Enel Open Fiber è un esperimento di politica industriale intentato dal Governo in collaborazione con un partner privilegiato come Enel per la stesura della fibra ottica non solo nelle aree a fallimento di mercato, ma anche nelle aree più ricche dove si verifica una concorrenza tra operatori infrastrutturati.
Molto spesso il focus è centralizzato sull’aspetto del risparmio che Enel Open Fiber potrebbe avere nella stesura della fibra ottica per via della sostituzione dei contatori, rispetto a un qualunque altro operatore – pure impegnato nello stesso business – che però è appesantito da una struttura di costi irrecuperabili legati ai lavori di scavo e senza il privilegio di poter godere di sinergie con settori economici attigui, come ad esempio quello elettrico.
In un caso e nell’altro, sia che si sostenga il progetto voluto dal Governo, sia che si voglia osteggiarlo, sono attivi fior di commentatori che hanno già spaccato il capello a una dottrina economica che in realtà è ben più semplice di quella che alcuni illustri osservatori scrivono sui giornali nelle ultime settimane.
C’è poco da fare: se Enel è chiamata a sostituire i contatori e nel mentre ha la possibilità di posare un fascio di fibra ottica, si realizza certamente un gran bel risparmio.
Detto questo, si aprono una serie di capitoli di impatto regolatorio, non solo in ambito TLC ma anche in relazione al business energetico in un settore che, come sappiamo, vede l’operatore impegnato in continue trattative con le Autorità indipendenti.
Ci sono però alcuni aspetti che sono rimasti scoperti in ogni indagine fin qui svolta, e forse non riguardano solo questioni secondarie, ma certamente sono valutazioni utili a dire se l’operatore economico è di lungo periodo o se è un semplice operatore finanziario.
Abbiamo sentito dire spesso che ci sono esclusioni normative legate alla capitalizzazione dell’ente chiamato a fare investimenti in un determinato settore. Un Governo che come il nostro è apparso troppo spesso impegnato a cercare di creare barriere all’ingresso ai piccoli operatori impegnati nella fornitura di beni e servizi al pubblico, come è stato per il caso dei limiti di capitale allo SPID, dovrebbe altrettanto essersi chiesto come creare delle barriere in uscita per dimostrare che l’attività dell’operatore economico chiamato a fare investimenti abbia un valore industriale e non meramente finanziario.
Nel caso qualche dubbio ci viene dalle recenti dichiarazioni di Francesco Starace che si è aperto candidamente alla possibilità di una futura cessione di Enel Open Fiber o quantomeno a cercare dei partner a cui cedere il controllo, ma solo dopo aver avviato il progetto così fortemente caldeggiato dal governo e sponsorizzato addirittura in occasioni pubbliche, direttamente dal premier.
Il punto è certamente quello di verificare se la volontà di investimento di Enel Open Fiber nel settore della fibra ottica è una volontà di lungo periodo o se siamo nel campo del “mordi e fuggi”. Non è niente di più di quello che abbiamo chiesto e preteso da Vincent Bollorè quando gli abbiamo consentito di assumere oltre il 24% di Telecom Italia.

Istruzioni operative.
**1)** Riscriva il passo dell'articolo su Enel Open Fiber che comincia con "C’è poco da" e termina con "semplice operatore finanziario.", sostituendo "contatori" con "misuratori".
**2)** Prosegua l'articolo su Enel Open Fiber a partire dalla sua ultima frase.
Le righe riportate qui non hanno alcuna attinenza con l'articolo su Enel Open Fiber.

Estratto del dataset.
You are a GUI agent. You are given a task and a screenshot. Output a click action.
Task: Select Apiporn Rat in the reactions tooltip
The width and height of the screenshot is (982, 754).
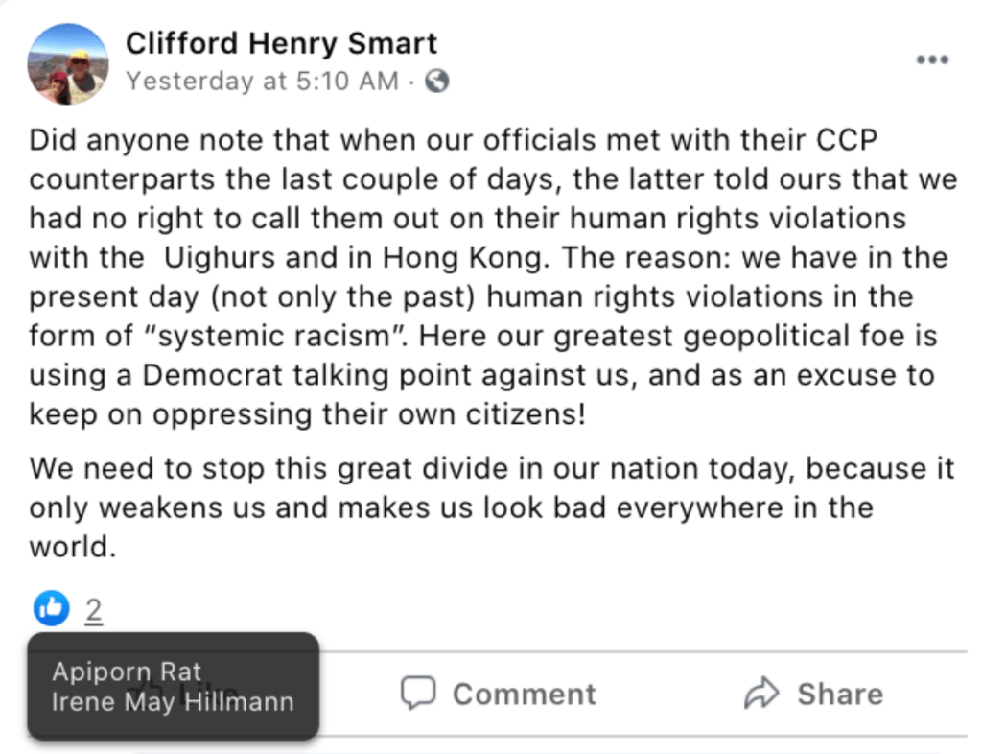coord(127,672)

Risultati per compito.
**1)**
C’è poco da fare: se Enel è chiamata a sostituire i misuratori e nel mentre ha la possibilità di posare un fascio di fibra ottica, si realizza certamente un gran bel risparmio.
Detto questo, si aprono una serie di capitoli di impatto regolatorio, non solo in ambito TLC ma anche in relazione al business energetico in un settore che, come sappiamo, vede l’operatore impegnato in continue trattative con le Autorità indipendenti.
Ci sono però alcuni aspetti che sono rimasti scoperti in ogni indagine fin qui svolta, e forse non riguardano solo questioni secondarie, ma certamente sono valutazioni utili a dire se l’operatore economico è di lungo periodo o se è un semplice operatore finanziario.

**2)**
Perché tutto questo? Non è un business semplice quello della fibra ottica. È pieno di sunk cost (costi nascosti), è pieno di capitali immobilizzati in infrastrutture che rappresentano anche monopoli naturali, ma sono destinati a manutenzione ed a rapida obsolescenza.
Allora viene da chiedersi se Enel abbia intenzione di restare a lungo nel mercato della fibra ottica o se questo è soltanto un esperimento da abbandonare non appena arrivano le prime criticità legate non tanto alla ricerca dei partner e dei fondi – che come abbiamo visto all’operatore non mancano – quanto piuttosto ad un mercato difficile dove la domanda stenta a decollare.
Senza dimenticare il fatto che abbiamo un ex operatore monopolista che risponde al nome di Telecom Italia che ha già fatto e sta facendo investimenti milionari in fibra ottica cablando diversi milioni di abitazioni per poter attivare solamente poche centinaia di migliaia di utenze.
Come dovrà regolarsi un operatore che non ha nessuna expertise sul mercato e che non ha nessuna possibilità di vendere al dettaglio e quindi non può beneficiare delle economie di scala che ha l’operatore storico e non può nemmeno beneficiare degli effetti rete e delle esternalità positive e negative che caratterizzano un settore quando ci vediamo di fronte a un operatore verticalmente integrato?
Come è possibile per Enel pensare di durare a lungo in questo settore se perfino illustri predecessori come Metroweb hanno fatto fatica da soli a trovare motivazioni e capitali corazzati da investire su tutto il territorio nazionale e non solamente in alcune aree che già risultano profittevoli a tutti gli altri?
E’ certamente sbagliato pensarlo ma è giusto dirlo: il pericolo più grande che l’Italia corre è quello che Enel entri nel business della fibra ottica rovinando il mercato all’ingrosso della banda ultralarga e poi ne esca placidamente, dopo pochi mesi, lasciandoci in balia di questa ulteriore anomalia di cui non abbiamo veramente bisogno.